- Arcade flyer
- Developer: Tecmo
- Publisher: Tecmo
- Platform: Arcade
- Release: JP/NA: February 1991;
- Genre: Scrolling shooter
- Modes: Single-player, multiplayer

= Strato Fighter =

1991 video game

 is a 1991 horizontally scrolling shooter video game developed and published by Tecmo for arcades. It was released in Japan and North America in February 1991. In 2005, Strato Fighter was released on the Xbox as part of the Tecmo Classic Arcade collection. Hamster Corporation released the game as part of their Arcade Archives series for the Nintendo Switch and PlayStation 4 in July 2023.

==Gameplay==
The player controls the spaceship Raiga, which has the ability to rotate to attack enemies from behind.
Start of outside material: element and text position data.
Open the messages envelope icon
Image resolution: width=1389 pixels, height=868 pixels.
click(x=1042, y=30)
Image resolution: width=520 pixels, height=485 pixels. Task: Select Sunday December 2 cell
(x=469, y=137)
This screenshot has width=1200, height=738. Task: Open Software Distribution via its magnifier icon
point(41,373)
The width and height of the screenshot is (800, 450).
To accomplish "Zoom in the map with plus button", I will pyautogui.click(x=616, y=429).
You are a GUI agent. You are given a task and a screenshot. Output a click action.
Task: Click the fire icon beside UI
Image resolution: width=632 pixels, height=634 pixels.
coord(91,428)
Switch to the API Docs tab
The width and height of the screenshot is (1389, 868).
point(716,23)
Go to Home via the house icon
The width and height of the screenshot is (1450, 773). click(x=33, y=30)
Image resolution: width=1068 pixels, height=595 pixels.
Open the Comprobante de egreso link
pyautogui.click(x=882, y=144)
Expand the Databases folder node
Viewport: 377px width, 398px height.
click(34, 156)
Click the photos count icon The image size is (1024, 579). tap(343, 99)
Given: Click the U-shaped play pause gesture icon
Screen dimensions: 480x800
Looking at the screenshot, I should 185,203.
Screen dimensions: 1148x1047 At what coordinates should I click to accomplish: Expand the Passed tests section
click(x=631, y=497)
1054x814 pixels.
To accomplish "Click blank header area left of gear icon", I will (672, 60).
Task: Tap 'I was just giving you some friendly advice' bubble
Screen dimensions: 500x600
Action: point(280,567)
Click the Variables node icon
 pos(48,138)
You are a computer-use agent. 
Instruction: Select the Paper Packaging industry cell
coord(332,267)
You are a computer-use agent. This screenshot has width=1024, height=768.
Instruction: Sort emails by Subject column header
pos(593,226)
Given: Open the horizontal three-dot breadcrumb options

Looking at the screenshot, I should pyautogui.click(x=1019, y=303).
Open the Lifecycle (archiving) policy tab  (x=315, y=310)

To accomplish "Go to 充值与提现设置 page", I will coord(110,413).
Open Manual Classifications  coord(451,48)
Power-ups can be obtained by destroying container ships, which grants both new weapons (such as shotgun bullets and bomb attacks) and upgrades to the spaceship's offenses and durability. The spacecraft can also obtain an Option weapon called the Auto Guard; three types of Auto Guards were available such as the target locking Beam Rifle, the powerful Solid Shooter and the standard Blaster item.

== Reception ==
In Japan, Game Machine listed Strato Fighter as the third most successful table arcade unit of February 1991.